Notorious threat actor IntelBroker claims that it stole data belonging to 10,000 Home Depot employees. Home Depot confirmed the data breach, pointing the finger at an unnamed third-party Software-as-a-Service (SaaS) vendor. Home Depot said the vendor inadvertently made some Home Depot associates’ names, work email addresses and User IDs public during the testing of their systems. Home Depot is still investigating the incident.

Risk to Business: 1.712 = Severe

The United Nations Development Programme (UNDP) has disclosed that it has become the victim of a ransomware attack. The 8Base ransomware group has claimed responsibility. UNDP said that the attack took out the network in its Copenhagen offices. The agency believes that the attackers stole an assortment of data including human resources and procurement information.
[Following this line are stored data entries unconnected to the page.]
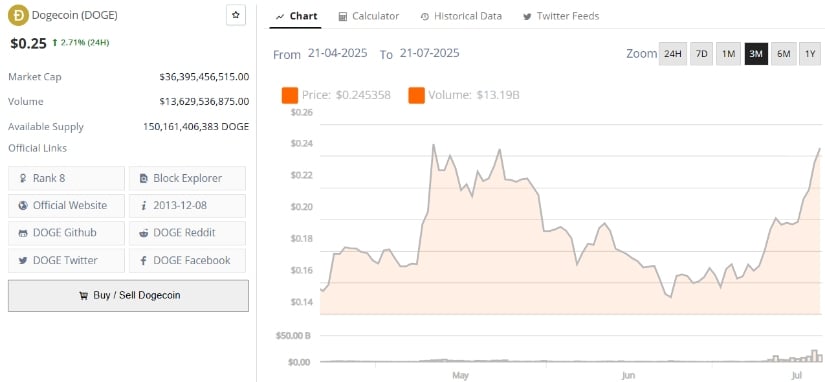
Task: Click the globe icon beside Official Website
Action: [23, 206]
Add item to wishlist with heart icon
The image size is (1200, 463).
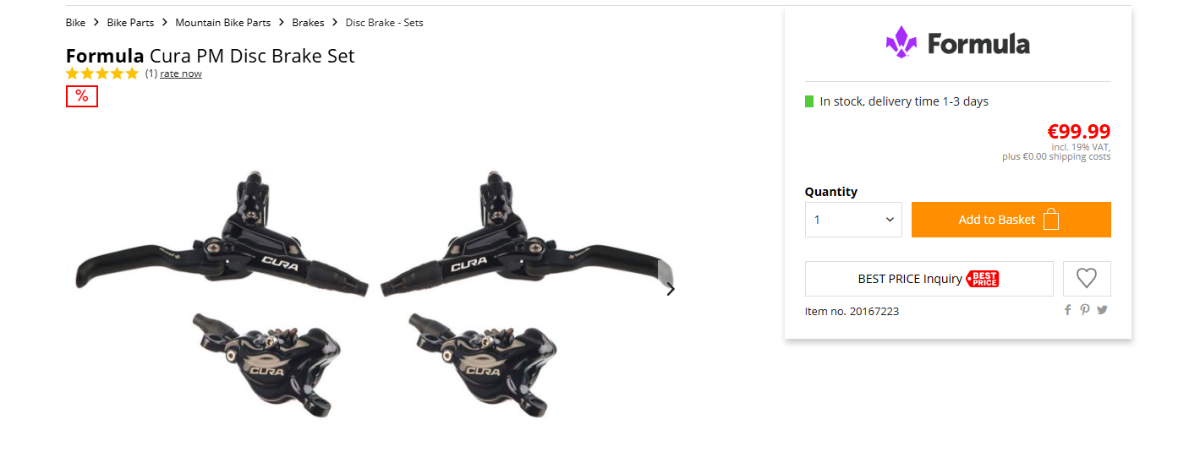tap(1086, 279)
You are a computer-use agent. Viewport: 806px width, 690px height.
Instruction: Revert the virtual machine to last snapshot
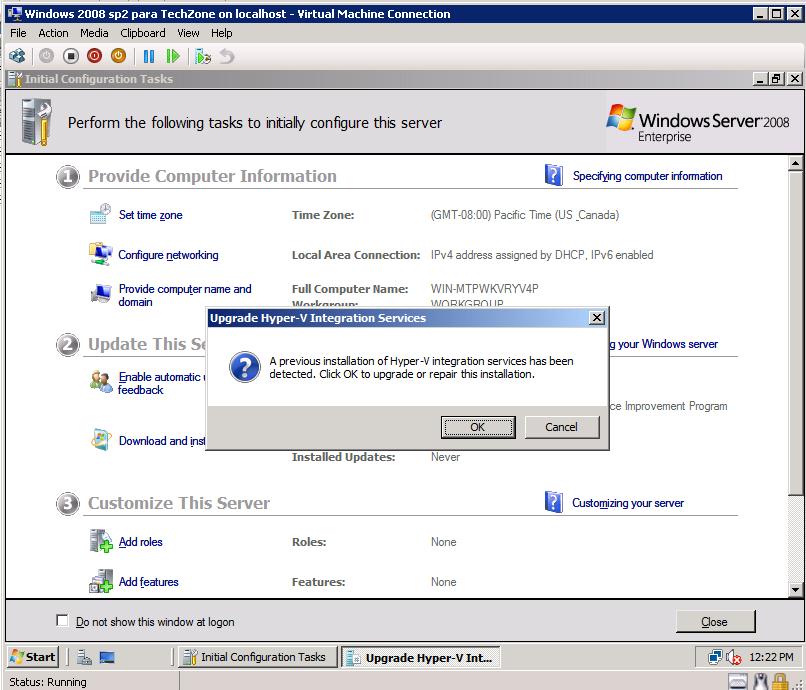tap(225, 56)
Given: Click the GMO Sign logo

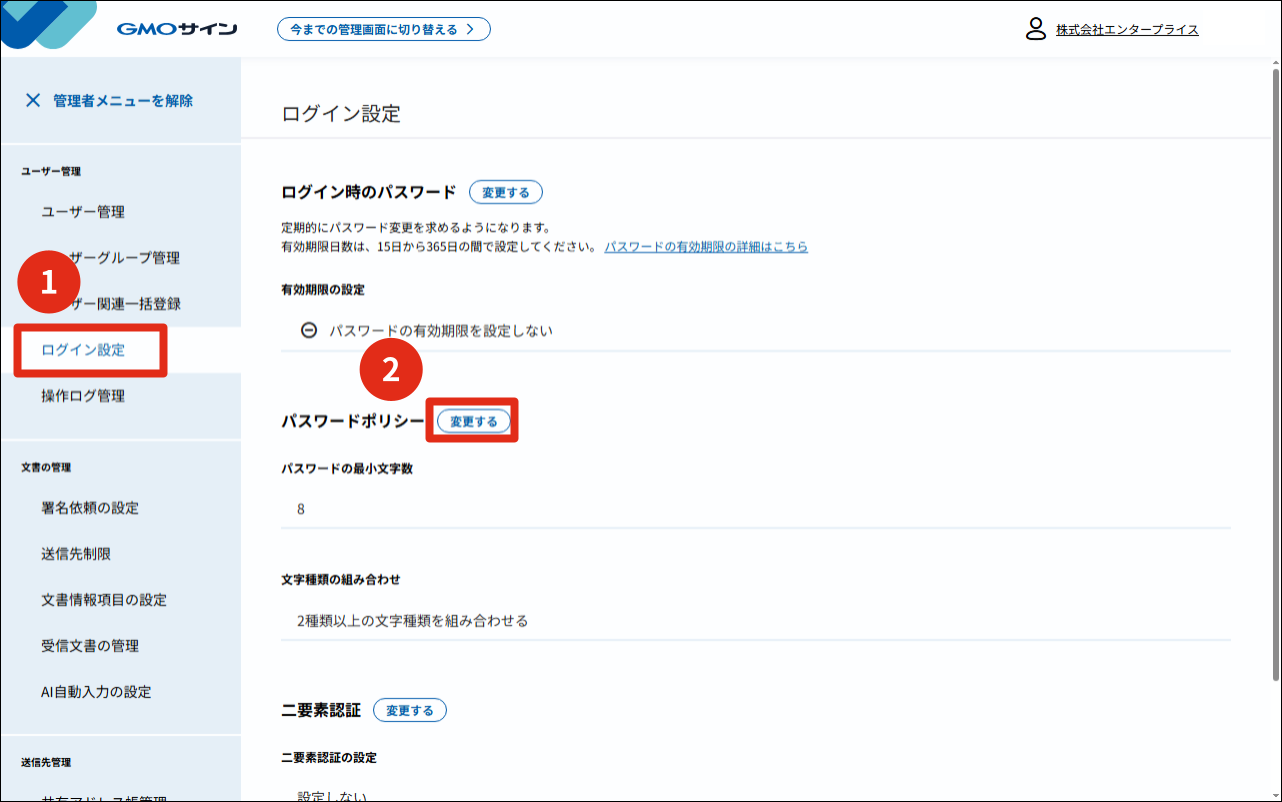Looking at the screenshot, I should coord(177,29).
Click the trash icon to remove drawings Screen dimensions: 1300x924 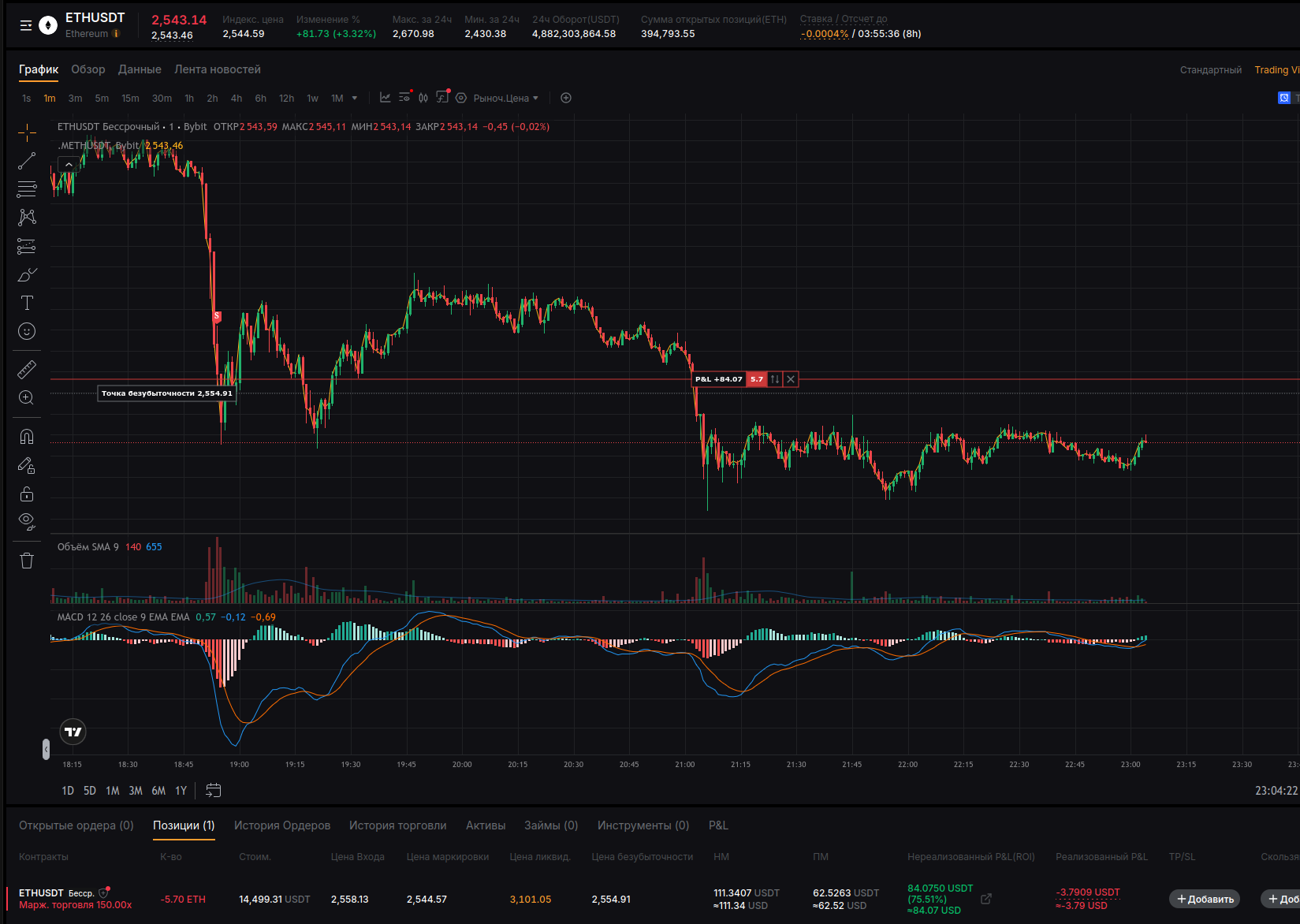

On its dark website, 8Base claims to have obtained accounting documents, personal data, employment contracts, confidentiality agreements, personal files, certificates, invoices, receipts, a “huge amount of confidential information” and more.

Risk to Business: 2.376 = Severe

Swiss pharmaceutical company Octoplasma pharma has experienced a cyberattack that impacted technology systems, leading to the temporary closure of 190 plasma donation centers in 35 U.S. states. The company said that it first identified suspicious activity in its network on April 17, 2024. Experts suspect that the fledgling ransomware gang BlackSuit is responsible for the attack. No information was offered about stolen data or a ransom demand.

Risk to Business: 1.866 = Moderate

French medical center Hospital Simone Veil in Cannes (CHC-SV) was hit by a cyberattack last week that impacted medical procedures. The system outages forced personnel to return to pen and paper. The hospital’s website directs patients to reschedule non-urgent consultations. The hospital’s phone systems were unaffected. The incident is under investigation by ANSSI, Cert Santé, Orange CyberDéfense and GHT06.

Risk to Business: 2.602 = Moderate

The troubled Pandemonium Rocks music festival has taken another massive blow after a major data breach. First, seven of the 10 acts scheduled to perform canceled their appearances. That led to a rush for refunds from angry ticketholders. Organizers said that a clerical error in the refund forms it used left the Administrator tab open. That gave bad actors a window on April 14, 2024, between 5.47 pm and 7.20 pm, to steal ticketholders’ personal data including bank details, email addresses and phone numbers.